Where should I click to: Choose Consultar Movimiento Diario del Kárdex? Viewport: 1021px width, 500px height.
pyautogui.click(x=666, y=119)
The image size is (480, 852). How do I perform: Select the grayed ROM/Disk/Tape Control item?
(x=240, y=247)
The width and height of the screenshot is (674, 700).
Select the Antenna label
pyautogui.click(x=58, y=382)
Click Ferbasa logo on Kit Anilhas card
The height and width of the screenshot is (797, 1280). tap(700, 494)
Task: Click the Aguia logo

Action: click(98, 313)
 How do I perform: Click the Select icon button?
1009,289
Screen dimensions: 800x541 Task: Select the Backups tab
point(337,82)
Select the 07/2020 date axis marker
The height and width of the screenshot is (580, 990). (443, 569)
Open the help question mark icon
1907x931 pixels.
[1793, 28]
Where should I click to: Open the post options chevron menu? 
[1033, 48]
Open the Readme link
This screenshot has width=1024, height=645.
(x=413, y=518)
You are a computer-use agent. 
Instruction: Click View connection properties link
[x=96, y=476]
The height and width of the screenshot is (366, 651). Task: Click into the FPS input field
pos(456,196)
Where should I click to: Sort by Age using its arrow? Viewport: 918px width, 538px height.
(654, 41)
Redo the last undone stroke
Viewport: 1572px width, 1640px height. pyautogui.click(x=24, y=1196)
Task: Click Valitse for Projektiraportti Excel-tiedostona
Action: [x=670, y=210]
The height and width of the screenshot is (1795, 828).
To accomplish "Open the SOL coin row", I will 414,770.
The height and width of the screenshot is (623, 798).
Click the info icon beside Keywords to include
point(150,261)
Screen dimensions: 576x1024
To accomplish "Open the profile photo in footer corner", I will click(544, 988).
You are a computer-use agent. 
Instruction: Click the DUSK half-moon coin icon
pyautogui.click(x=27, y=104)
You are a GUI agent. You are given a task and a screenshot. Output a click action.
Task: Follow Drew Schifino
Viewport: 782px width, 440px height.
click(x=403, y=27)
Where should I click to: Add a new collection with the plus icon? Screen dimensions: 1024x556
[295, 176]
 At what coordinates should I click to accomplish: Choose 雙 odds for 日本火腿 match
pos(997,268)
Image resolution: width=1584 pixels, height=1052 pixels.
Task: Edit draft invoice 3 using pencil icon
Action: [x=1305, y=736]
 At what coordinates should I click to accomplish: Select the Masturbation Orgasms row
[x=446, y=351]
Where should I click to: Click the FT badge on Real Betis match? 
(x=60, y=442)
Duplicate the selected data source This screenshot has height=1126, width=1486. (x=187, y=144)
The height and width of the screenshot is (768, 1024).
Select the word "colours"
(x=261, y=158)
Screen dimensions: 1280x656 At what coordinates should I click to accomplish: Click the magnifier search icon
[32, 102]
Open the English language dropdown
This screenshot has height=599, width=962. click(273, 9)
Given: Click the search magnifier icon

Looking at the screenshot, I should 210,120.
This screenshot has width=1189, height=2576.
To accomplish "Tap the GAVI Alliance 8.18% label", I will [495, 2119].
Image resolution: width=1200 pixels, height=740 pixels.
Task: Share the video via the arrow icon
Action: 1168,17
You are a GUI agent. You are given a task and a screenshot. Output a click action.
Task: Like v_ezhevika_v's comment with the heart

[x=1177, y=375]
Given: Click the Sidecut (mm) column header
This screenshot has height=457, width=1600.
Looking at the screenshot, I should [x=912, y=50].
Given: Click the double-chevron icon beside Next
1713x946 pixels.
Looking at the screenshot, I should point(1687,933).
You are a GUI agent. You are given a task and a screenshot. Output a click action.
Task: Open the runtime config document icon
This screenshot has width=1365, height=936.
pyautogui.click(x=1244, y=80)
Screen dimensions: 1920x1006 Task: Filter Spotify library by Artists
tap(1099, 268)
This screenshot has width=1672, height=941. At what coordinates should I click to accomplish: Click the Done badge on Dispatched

## Work instruction:
Top to bottom, the records above must be output exactly.

## Result below:
Where should I click to: Choose Consultar Movimiento Diario del Kárdex? Viewport: 1021px width, 500px height.
pyautogui.click(x=666, y=119)
The image size is (480, 852). How do I perform: Select the grayed ROM/Disk/Tape Control item?
(x=240, y=247)
The width and height of the screenshot is (674, 700).
Select the Antenna label
pyautogui.click(x=58, y=382)
Click Ferbasa logo on Kit Anilhas card
The height and width of the screenshot is (797, 1280). tap(700, 494)
Task: Click the Aguia logo

Action: click(98, 313)
 How do I perform: Click the Select icon button?
1009,289
Screen dimensions: 800x541 Task: Select the Backups tab
point(337,82)
Select the 07/2020 date axis marker
The height and width of the screenshot is (580, 990). (443, 569)
Open the help question mark icon
1907x931 pixels.
[1793, 28]
Where should I click to: Open the post options chevron menu? 
[1033, 48]
Open the Readme link
This screenshot has width=1024, height=645.
(x=413, y=518)
You are a computer-use agent. 
Instruction: Click View connection properties link
[x=96, y=476]
The height and width of the screenshot is (366, 651). Task: Click into the FPS input field
pos(456,196)
Where should I click to: Sort by Age using its arrow? Viewport: 918px width, 538px height.
(654, 41)
Redo the last undone stroke
Viewport: 1572px width, 1640px height. pyautogui.click(x=24, y=1196)
Task: Click Valitse for Projektiraportti Excel-tiedostona
Action: [x=670, y=210]
The height and width of the screenshot is (1795, 828).
To accomplish "Open the SOL coin row", I will 414,770.
The height and width of the screenshot is (623, 798).
Click the info icon beside Keywords to include
point(150,261)
Screen dimensions: 576x1024
To accomplish "Open the profile photo in footer corner", I will click(544, 988).
You are a computer-use agent. 
Instruction: Click the DUSK half-moon coin icon
pyautogui.click(x=27, y=104)
You are a GUI agent. You are given a task and a screenshot. Output a click action.
Task: Follow Drew Schifino
Viewport: 782px width, 440px height.
click(x=403, y=27)
Where should I click to: Add a new collection with the plus icon? Screen dimensions: 1024x556
[295, 176]
 At what coordinates should I click to accomplish: Choose 雙 odds for 日本火腿 match
pos(997,268)
Image resolution: width=1584 pixels, height=1052 pixels.
Task: Edit draft invoice 3 using pencil icon
Action: [x=1305, y=736]
 At what coordinates should I click to accomplish: Select the Masturbation Orgasms row
[x=446, y=351]
Where should I click to: Click the FT badge on Real Betis match? 
(x=60, y=442)
Duplicate the selected data source This screenshot has height=1126, width=1486. (x=187, y=144)
The height and width of the screenshot is (768, 1024).
Select the word "colours"
(x=261, y=158)
Screen dimensions: 1280x656 At what coordinates should I click to accomplish: Click the magnifier search icon
[32, 102]
Open the English language dropdown
This screenshot has height=599, width=962. click(273, 9)
Given: Click the search magnifier icon

Looking at the screenshot, I should 210,120.
This screenshot has width=1189, height=2576.
To accomplish "Tap the GAVI Alliance 8.18% label", I will [495, 2119].
Image resolution: width=1200 pixels, height=740 pixels.
Task: Share the video via the arrow icon
Action: 1168,17
You are a GUI agent. You are given a task and a screenshot. Output a click action.
Task: Like v_ezhevika_v's comment with the heart

[x=1177, y=375]
Given: Click the Sidecut (mm) column header
This screenshot has height=457, width=1600.
Looking at the screenshot, I should [x=912, y=50].
Given: Click the double-chevron icon beside Next
1713x946 pixels.
Looking at the screenshot, I should point(1687,933).
You are a GUI agent. You are given a task and a screenshot. Output a click action.
Task: Open the runtime config document icon
This screenshot has width=1365, height=936.
pyautogui.click(x=1244, y=80)
Screen dimensions: 1920x1006 Task: Filter Spotify library by Artists
tap(1099, 268)
This screenshot has width=1672, height=941. At what coordinates should I click to accomplish: Click the Done badge on Dispatched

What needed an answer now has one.